(Collected data)
____

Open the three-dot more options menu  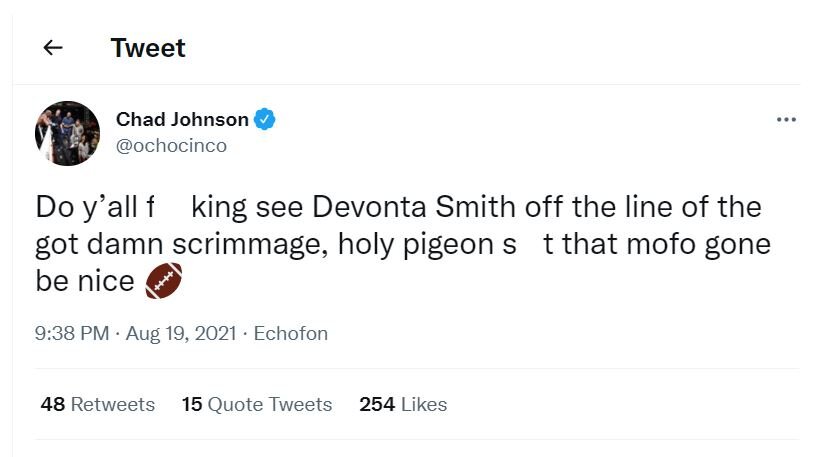786,120
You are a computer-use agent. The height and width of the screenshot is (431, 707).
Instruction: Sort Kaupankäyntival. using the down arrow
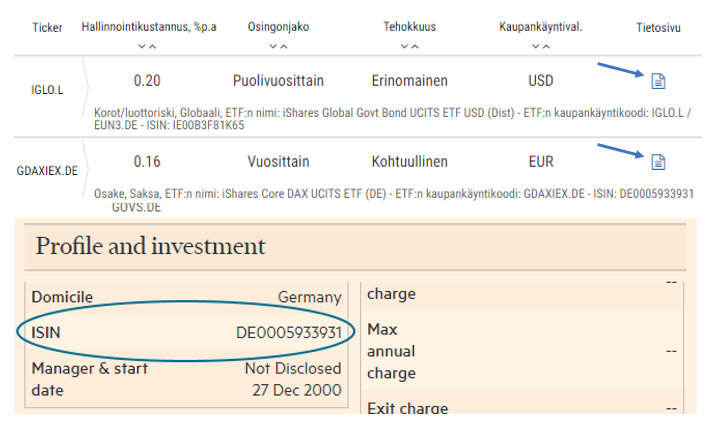pyautogui.click(x=536, y=46)
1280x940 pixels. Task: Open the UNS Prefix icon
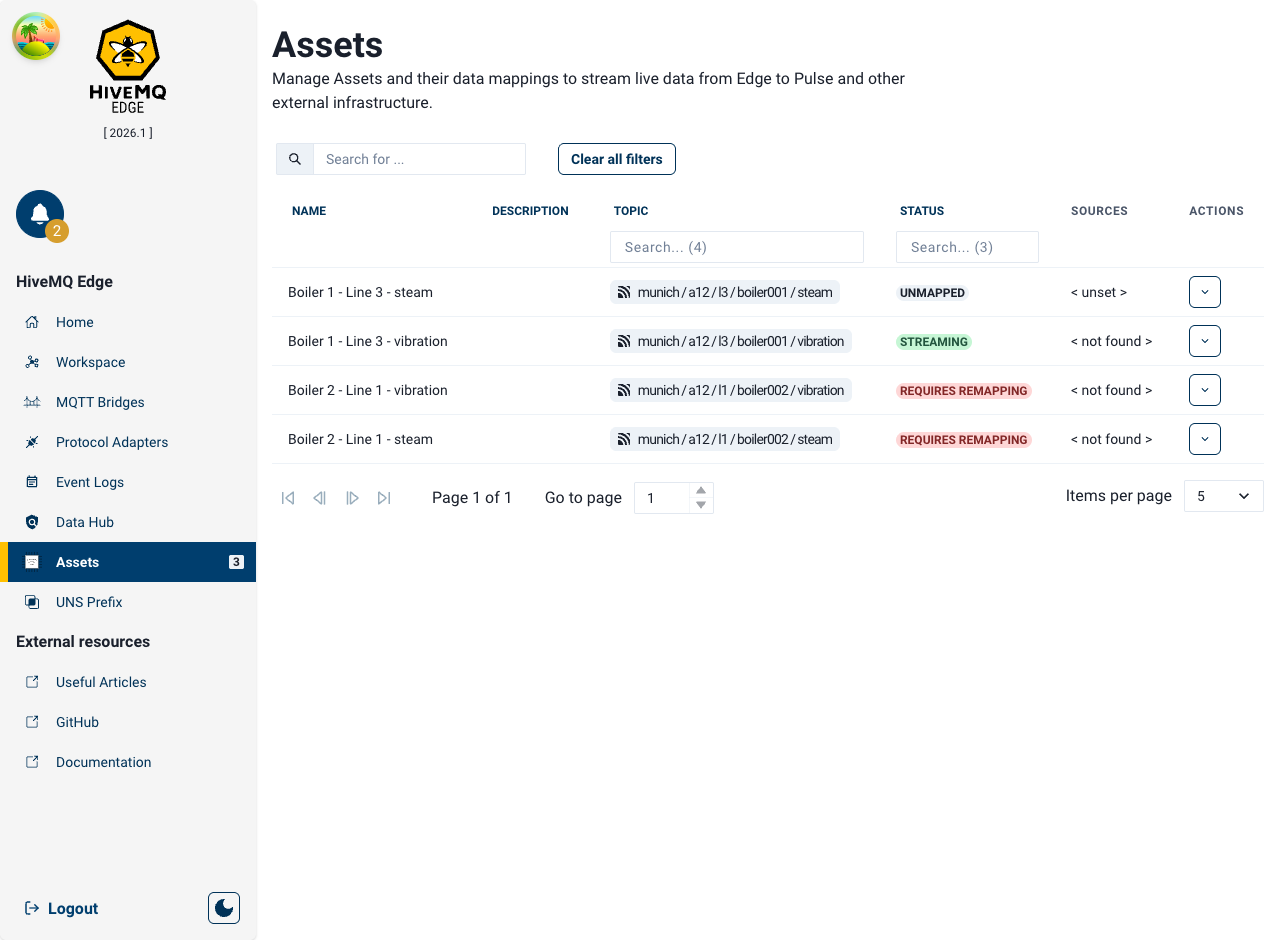click(34, 602)

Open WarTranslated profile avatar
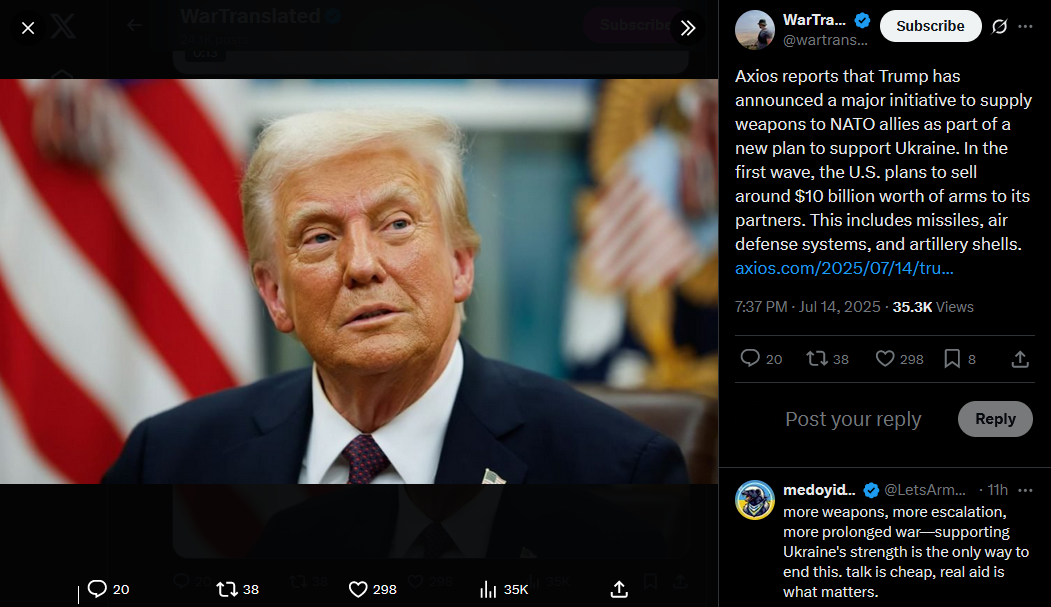[755, 29]
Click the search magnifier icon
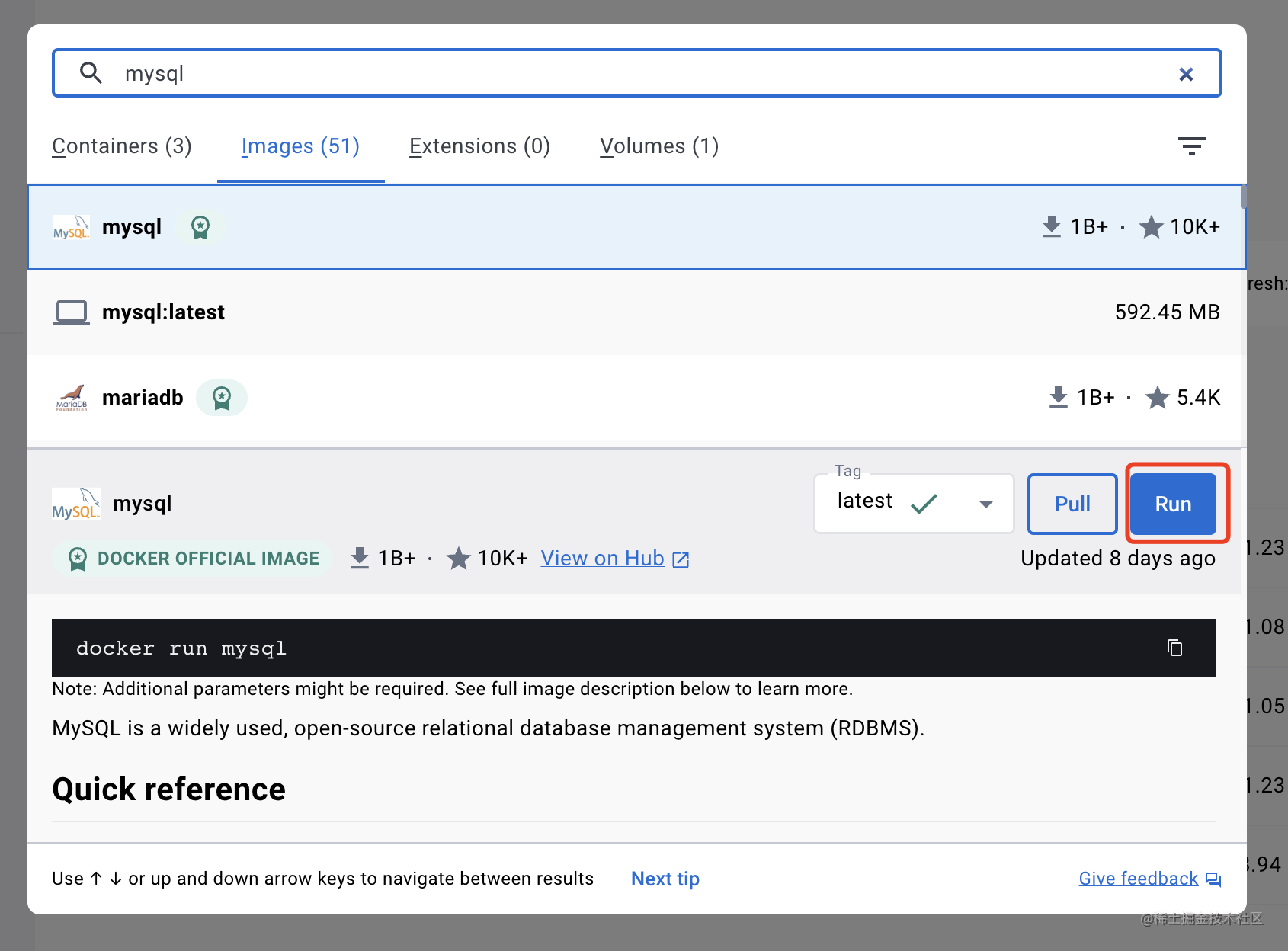The width and height of the screenshot is (1288, 951). (x=91, y=73)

____

_THE TASK_: Copy exactly the lines that begin at the one containing "1280x940 pixels. Task: Open" and end at the last line of the records, both included, omitting the pictures.

_RESPONSE_:
1280x940 pixels. Task: Open the UNS Prefix icon
click(34, 602)

Open WarTranslated profile avatar
[755, 29]
Click the search magnifier icon
The width and height of the screenshot is (1288, 951). (x=91, y=73)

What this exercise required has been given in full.